Der Status Russlands im UN-Sicherheitsrat sollte Russland keine Straflosigkeit garantieren, betont Polens UN-Botschafter Krzysztof Szczerski. Laut Szczerski sollte Russland seinen Großmachtstatus verlieren. Ebenso, wie das Recht auf Interventionen in unterschiedlichen Teilen der Welt, die Möglichkeit, seine Einflusssphäre selbst zu definieren und schließlich seine privilegierte Position im UN-Sicherheitsrat. All dies, so Szczerski, sollten nach der Aggression gegen die Ukraine langfristige politische Konsequenzen für Russland sein. Für eine solche Strategie sei, laut Szczerski, die Entscheidung Washingtons notwendig. Wie der Ständige Vertreter der Republik Polen bei den Vereinten Nationen hinzufügte, müsse der Westen verstehen, dass der Krieg sich einer friedlichen Lösung nähern sollte.

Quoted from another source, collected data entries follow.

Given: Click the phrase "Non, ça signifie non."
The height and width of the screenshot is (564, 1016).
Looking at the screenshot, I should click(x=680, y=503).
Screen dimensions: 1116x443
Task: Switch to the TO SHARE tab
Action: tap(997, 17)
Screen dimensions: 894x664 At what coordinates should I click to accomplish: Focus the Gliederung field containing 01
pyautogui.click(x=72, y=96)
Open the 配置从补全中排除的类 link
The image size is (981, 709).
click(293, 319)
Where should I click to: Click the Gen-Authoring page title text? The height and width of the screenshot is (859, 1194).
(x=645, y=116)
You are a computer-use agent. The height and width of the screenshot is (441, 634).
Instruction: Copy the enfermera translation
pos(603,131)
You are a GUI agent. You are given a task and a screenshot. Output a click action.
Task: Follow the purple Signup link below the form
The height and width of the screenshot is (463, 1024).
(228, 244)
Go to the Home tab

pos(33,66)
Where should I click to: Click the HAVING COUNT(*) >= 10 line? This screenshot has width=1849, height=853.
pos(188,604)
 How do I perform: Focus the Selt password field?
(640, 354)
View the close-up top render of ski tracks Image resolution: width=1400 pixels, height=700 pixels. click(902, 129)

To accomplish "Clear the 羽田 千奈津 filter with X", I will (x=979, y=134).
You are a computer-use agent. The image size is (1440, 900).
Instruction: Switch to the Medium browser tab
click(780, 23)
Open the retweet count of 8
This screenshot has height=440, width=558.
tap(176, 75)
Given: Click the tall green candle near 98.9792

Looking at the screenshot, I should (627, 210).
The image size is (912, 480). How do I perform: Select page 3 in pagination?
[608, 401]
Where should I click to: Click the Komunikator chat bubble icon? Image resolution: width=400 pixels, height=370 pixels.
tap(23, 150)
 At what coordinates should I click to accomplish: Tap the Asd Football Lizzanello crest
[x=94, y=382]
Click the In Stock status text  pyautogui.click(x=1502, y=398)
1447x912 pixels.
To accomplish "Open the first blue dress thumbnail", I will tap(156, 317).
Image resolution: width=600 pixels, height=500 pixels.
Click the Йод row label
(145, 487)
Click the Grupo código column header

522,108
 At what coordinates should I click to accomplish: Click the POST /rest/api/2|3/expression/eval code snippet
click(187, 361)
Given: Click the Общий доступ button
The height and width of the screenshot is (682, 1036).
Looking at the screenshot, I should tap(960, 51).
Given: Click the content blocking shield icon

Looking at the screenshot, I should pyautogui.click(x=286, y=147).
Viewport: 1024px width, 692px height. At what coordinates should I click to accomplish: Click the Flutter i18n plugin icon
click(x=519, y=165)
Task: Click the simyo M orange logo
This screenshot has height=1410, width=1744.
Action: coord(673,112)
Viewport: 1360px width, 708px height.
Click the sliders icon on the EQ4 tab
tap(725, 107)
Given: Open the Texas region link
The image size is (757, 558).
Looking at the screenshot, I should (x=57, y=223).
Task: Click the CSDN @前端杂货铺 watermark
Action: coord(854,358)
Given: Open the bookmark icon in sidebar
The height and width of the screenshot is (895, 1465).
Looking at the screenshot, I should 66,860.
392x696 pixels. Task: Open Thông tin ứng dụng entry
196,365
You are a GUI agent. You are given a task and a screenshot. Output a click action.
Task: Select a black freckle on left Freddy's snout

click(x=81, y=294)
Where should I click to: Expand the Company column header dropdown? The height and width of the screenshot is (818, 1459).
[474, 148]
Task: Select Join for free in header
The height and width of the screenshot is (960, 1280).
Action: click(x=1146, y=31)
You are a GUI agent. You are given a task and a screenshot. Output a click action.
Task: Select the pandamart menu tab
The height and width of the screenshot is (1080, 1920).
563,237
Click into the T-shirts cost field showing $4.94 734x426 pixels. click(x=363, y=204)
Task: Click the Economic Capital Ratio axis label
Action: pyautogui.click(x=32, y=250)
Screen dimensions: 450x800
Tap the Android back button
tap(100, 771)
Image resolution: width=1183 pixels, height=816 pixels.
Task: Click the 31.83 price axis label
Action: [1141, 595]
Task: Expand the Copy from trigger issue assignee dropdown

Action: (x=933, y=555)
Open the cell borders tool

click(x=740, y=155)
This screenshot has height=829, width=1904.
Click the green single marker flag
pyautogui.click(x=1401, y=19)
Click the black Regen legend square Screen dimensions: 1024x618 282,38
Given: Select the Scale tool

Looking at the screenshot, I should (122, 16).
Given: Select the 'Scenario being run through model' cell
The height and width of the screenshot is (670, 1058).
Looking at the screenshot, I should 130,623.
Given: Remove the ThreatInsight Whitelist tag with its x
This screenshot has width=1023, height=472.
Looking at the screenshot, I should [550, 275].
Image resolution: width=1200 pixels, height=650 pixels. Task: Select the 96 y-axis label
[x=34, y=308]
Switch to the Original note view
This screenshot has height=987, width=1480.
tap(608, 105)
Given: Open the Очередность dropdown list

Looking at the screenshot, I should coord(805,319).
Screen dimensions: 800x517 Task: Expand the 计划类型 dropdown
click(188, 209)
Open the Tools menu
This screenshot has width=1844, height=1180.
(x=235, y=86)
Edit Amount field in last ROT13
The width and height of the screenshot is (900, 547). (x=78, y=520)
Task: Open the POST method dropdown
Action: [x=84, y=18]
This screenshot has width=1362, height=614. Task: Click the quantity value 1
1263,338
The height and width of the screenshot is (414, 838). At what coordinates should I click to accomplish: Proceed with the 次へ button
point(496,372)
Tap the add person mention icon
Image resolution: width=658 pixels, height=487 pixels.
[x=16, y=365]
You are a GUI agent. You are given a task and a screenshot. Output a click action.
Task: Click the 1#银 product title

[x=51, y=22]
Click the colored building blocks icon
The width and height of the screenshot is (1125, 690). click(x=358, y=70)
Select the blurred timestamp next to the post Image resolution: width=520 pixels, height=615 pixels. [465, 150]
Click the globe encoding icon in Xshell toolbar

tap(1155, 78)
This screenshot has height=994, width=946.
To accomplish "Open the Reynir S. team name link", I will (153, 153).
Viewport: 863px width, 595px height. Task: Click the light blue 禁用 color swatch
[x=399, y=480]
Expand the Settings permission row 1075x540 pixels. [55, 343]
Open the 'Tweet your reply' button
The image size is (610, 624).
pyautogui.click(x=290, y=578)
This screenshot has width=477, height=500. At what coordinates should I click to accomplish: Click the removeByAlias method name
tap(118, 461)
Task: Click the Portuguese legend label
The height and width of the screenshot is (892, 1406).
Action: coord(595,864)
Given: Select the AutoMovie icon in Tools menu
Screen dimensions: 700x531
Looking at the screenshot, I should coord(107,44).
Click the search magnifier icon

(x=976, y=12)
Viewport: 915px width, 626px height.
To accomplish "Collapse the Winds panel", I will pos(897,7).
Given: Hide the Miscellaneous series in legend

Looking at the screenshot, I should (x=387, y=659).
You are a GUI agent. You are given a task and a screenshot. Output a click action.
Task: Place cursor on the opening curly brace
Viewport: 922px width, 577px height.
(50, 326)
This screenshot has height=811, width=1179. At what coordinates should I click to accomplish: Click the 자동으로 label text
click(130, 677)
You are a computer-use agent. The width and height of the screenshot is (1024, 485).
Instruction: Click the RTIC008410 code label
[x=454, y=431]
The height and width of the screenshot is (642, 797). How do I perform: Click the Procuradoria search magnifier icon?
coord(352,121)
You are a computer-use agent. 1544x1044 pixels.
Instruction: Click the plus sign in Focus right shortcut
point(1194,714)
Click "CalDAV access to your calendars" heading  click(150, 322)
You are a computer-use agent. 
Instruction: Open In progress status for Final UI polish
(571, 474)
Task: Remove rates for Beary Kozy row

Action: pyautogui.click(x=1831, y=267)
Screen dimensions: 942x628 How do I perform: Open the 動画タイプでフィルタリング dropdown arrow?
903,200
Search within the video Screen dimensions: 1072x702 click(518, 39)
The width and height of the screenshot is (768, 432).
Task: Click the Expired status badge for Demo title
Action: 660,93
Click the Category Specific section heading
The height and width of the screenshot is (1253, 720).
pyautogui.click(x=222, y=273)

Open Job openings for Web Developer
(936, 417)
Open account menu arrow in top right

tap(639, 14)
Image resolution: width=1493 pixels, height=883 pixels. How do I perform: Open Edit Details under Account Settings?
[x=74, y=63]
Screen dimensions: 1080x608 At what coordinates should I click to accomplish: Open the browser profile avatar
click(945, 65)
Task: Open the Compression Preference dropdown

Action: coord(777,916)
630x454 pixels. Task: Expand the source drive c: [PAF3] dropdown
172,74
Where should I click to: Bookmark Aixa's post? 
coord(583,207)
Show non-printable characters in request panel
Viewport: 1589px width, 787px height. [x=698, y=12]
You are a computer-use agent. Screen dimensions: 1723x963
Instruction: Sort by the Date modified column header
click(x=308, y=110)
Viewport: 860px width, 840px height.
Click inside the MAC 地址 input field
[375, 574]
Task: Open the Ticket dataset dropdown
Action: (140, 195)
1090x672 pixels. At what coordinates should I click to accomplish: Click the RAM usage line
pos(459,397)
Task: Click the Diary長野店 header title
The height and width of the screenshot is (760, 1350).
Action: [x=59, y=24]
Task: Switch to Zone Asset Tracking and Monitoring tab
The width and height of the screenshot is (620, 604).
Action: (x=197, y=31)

Der Preis für Frieden dürfe jedoch nicht der Verlust der territorialen Integrität der Ukraine sein.
Szczerski hob zudem die bisherigen Aktivitäten der Vereinten Nationen in Bezug auf den Krieg hervor. So sei es dank der UN zu dem Abkommen zum Getreideexport auf der Ukraine gekommen, was eine Beruhigung der Situation auf den Lebensmittelmärkten zur Folge gehabt habe. Auch der Gefangenenaustausch und die Befreiung der Verteidiger aus Azovstal wäre ohne die Veteinten Nationen nicht möglich gewesen.
Die UN, so Szczerski, sei so stark, wie der Wille der internationalen Gemeinschaft. "Aber dank der in den letzten Monaten durchgeführten Reform können die Resolutionen, die durch Russland im Sicherheitsrat blockiert werden, später ohne russisches Veto-Recht in der UN-Vollversammlung angenommen werden”, so Szczerski.